> [Provided entries]:
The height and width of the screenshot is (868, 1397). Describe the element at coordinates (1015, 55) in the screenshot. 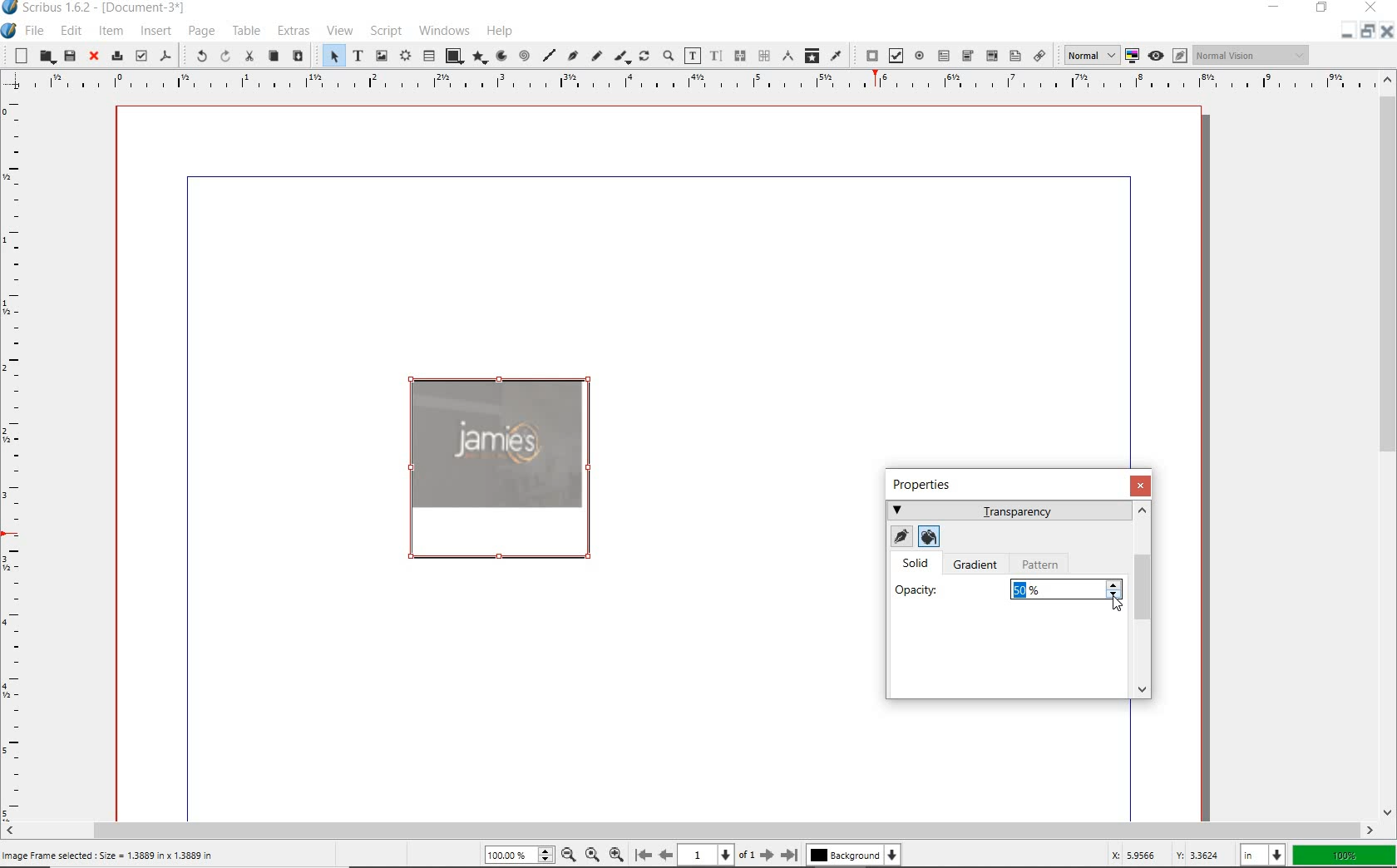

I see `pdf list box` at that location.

==

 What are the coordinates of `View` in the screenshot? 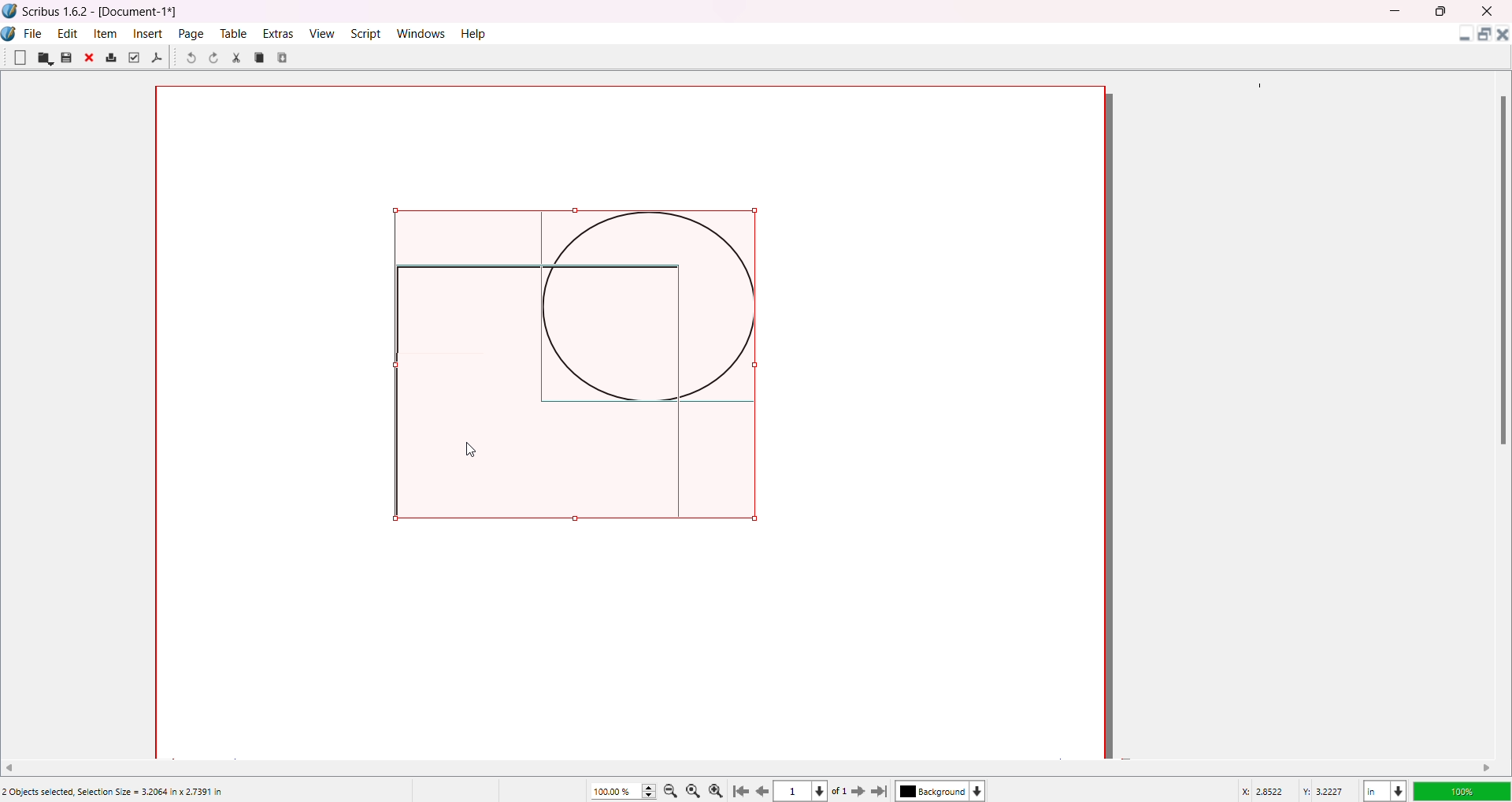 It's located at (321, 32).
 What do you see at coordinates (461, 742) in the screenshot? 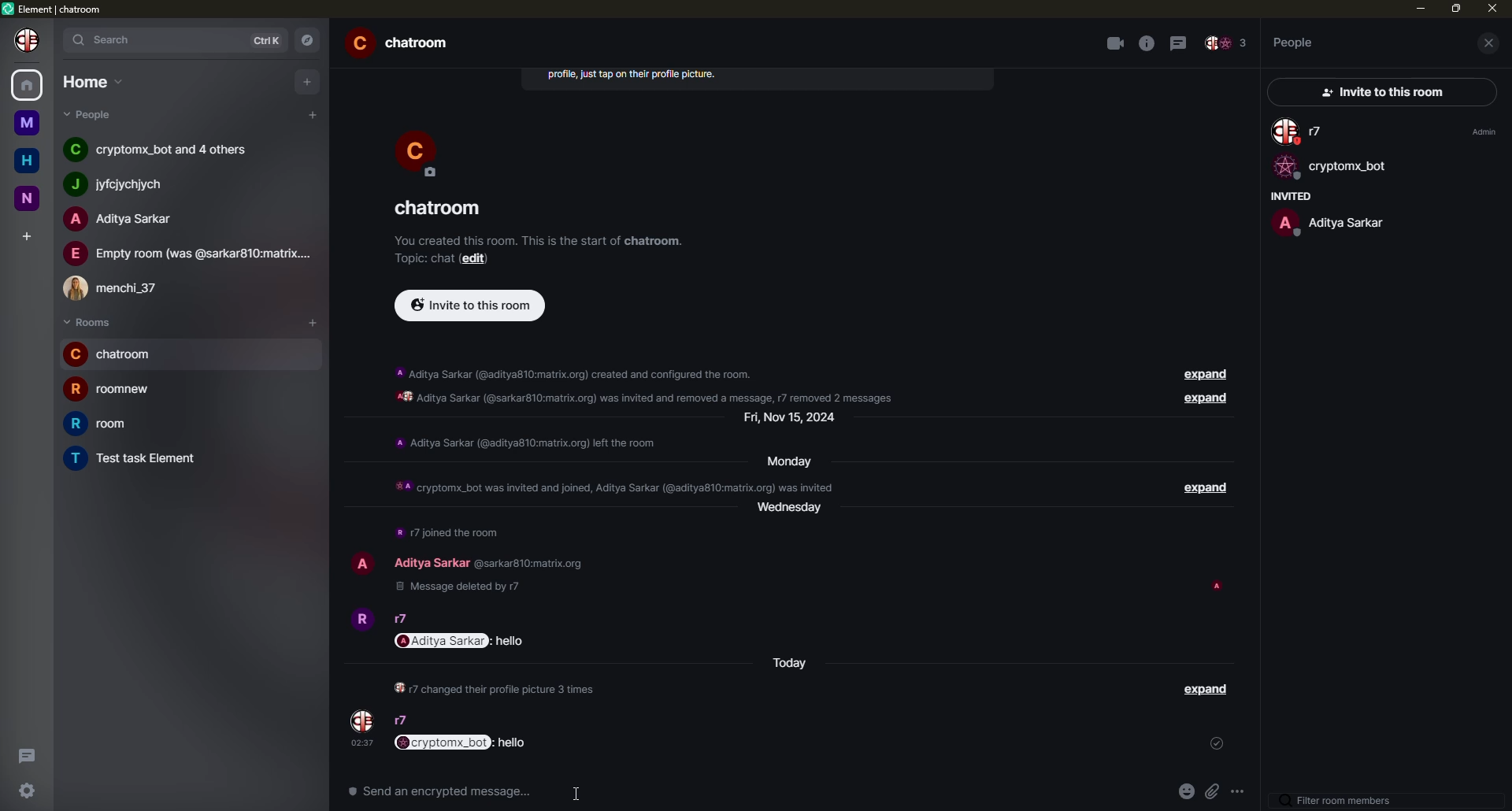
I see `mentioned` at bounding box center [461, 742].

...

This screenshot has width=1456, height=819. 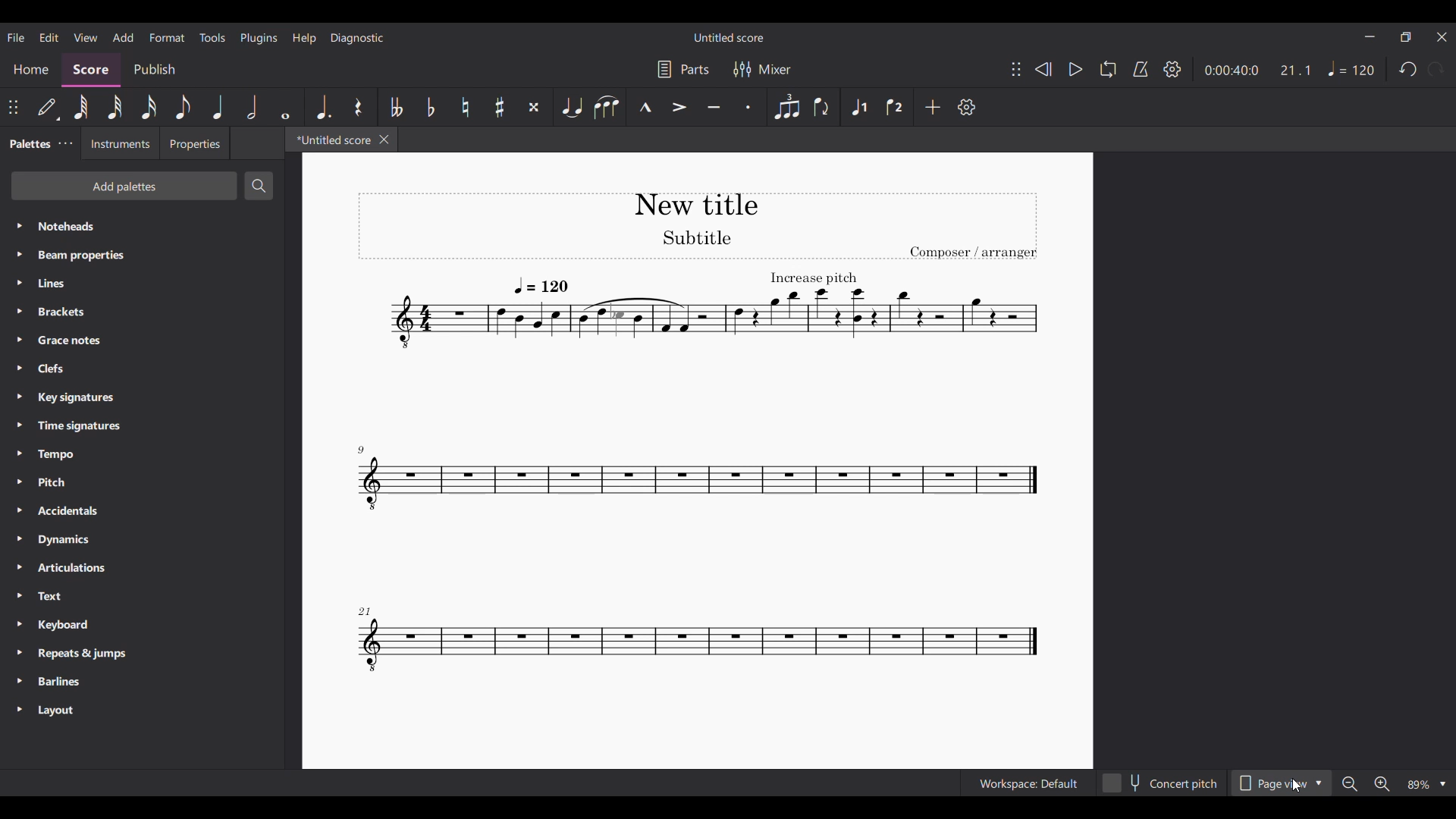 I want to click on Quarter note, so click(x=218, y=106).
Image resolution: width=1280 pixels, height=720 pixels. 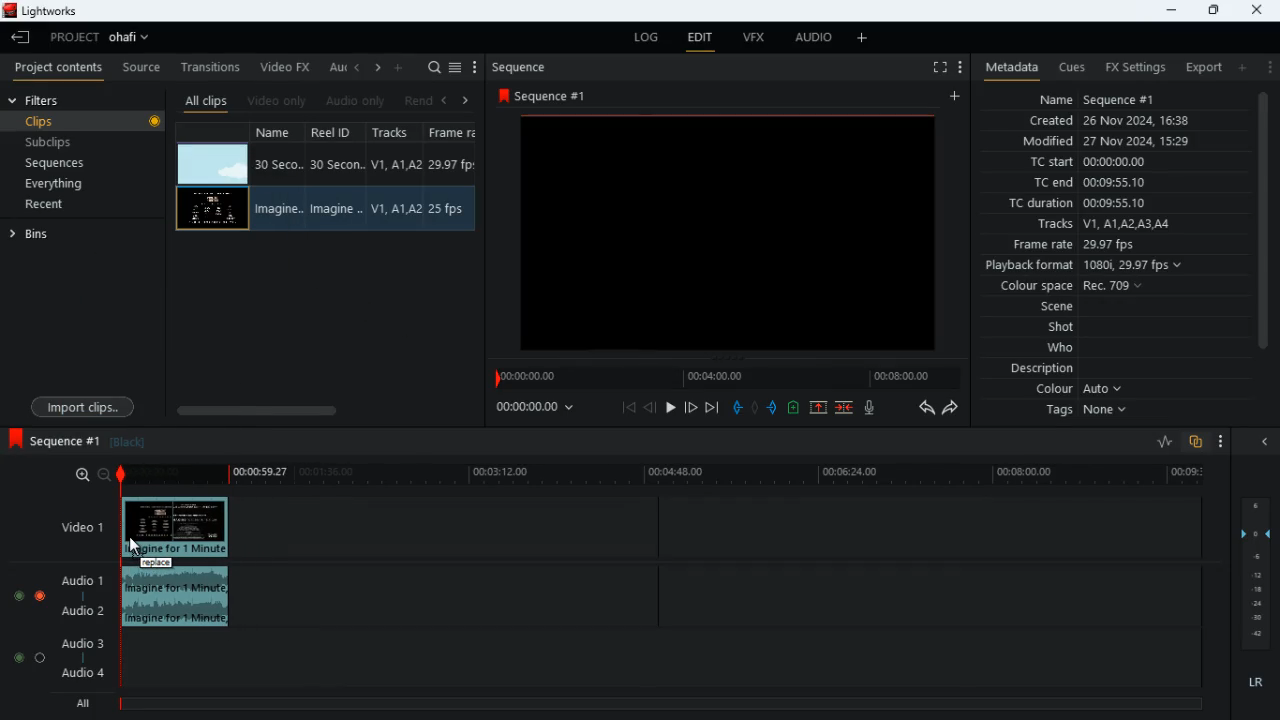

> [To do]: Could you repeat the records from the line containing "The height and" through the line containing "at that location.", leaving the pictures out of your answer?

> [Finished answer]:
The height and width of the screenshot is (868, 1397). Describe the element at coordinates (1015, 55) in the screenshot. 

I see `pdf list box` at that location.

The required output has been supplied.